Another weekend where I managed to achieve some results at the lathe -- very satisfying 

Four Mesa ballpoints. The cross-cut FBE and spalted ambrosia maple are from @MikeMD, the HRB from Matt (@WMM) , and one wood I simply don't remember what it is ... claro walnut perhaps?

An Apollo Infinity rollerball in Matt's ( @WMM ) special HRB, and a matching pair of Pristina fountain pen and rollerball in amboyna burl from Cliff ( @woodintyuuu ).
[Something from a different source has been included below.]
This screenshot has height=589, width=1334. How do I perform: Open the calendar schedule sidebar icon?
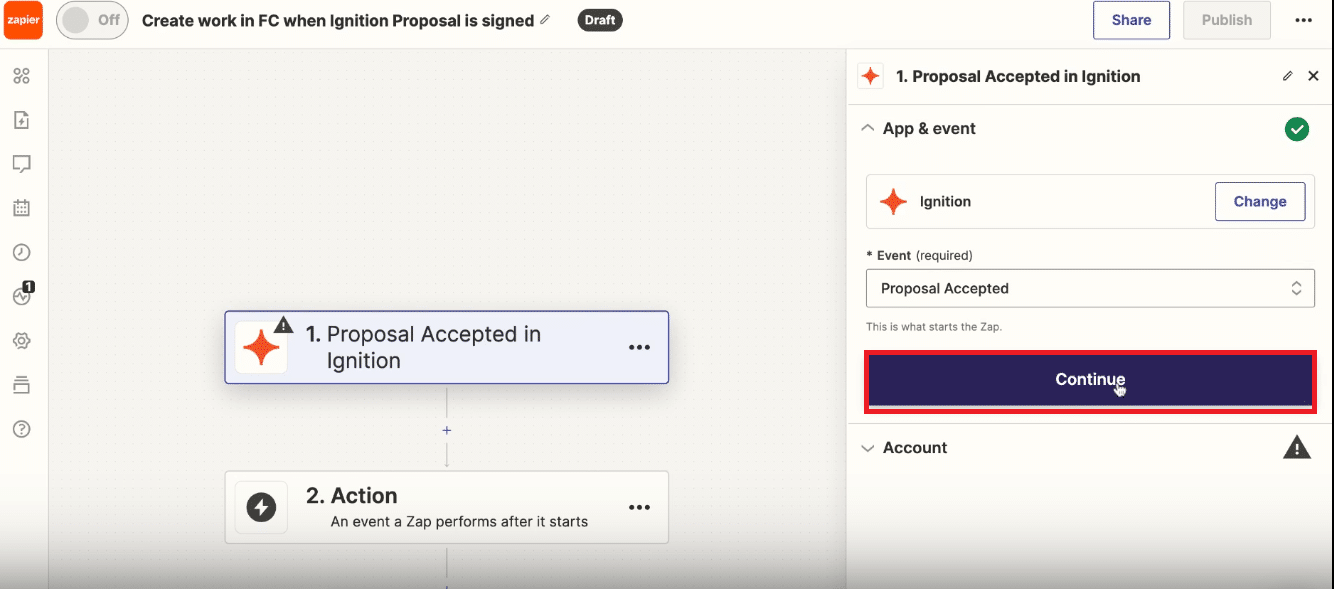coord(21,208)
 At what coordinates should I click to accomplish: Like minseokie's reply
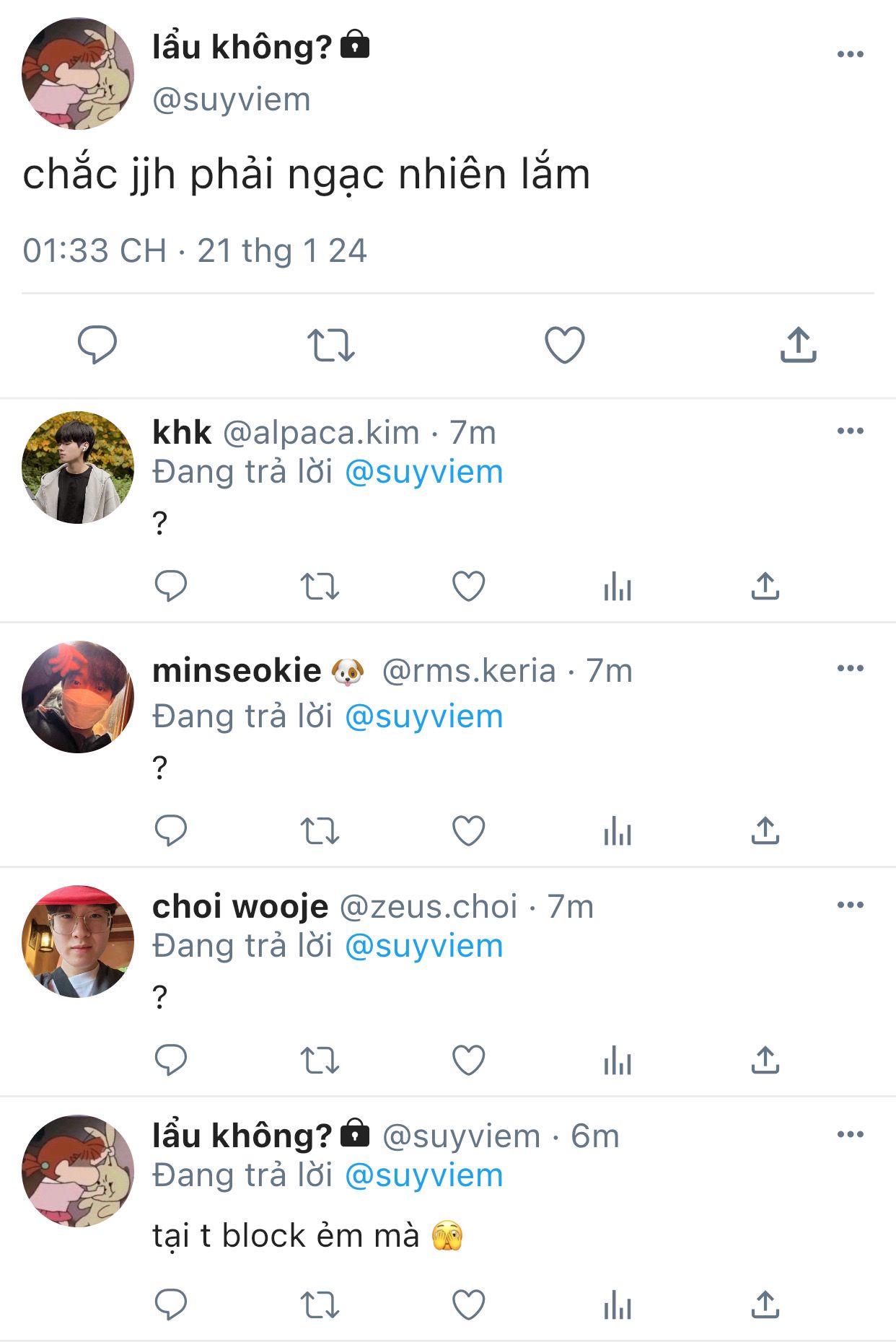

Reactions: Like 2 | EyeCandy! 8


----------



## SENC (Sep 7, 2014)

Beautiful work, Duncan! That FBE is perfect!


----------



## duncsuss (Sep 7, 2014)

SENC said:


> Beautiful work, Duncan! That FBE is perfect!


----------



## rdabpenman (Sep 7, 2014)

Great looking timbers on those.
Well done.

Les


----------



## duncsuss (Sep 8, 2014)

rdabpenman said:


> Great looking timbers on those.
> Well done.
> 
> Les


----------



## ripjack13 (Sep 8, 2014)

Fancy fancy....

Reactions: Thank You! 1


----------



## Johnturner (Sep 13, 2014)

Duncan
Very nice looking pens!!
John

Reactions: Thank You! 1


----------



## manbuckwal (Sep 13, 2014)

Some real pretty wood on those ! Nicely done !!!

Reactions: Thank You! 1


----------



## David Seaba (Sep 14, 2014)

Great looking pens.

Reactions: Thank You! 1


----------



## ironman123 (Sep 14, 2014)

A very impressive group of pens.

Reactions: Thank You! 1


----------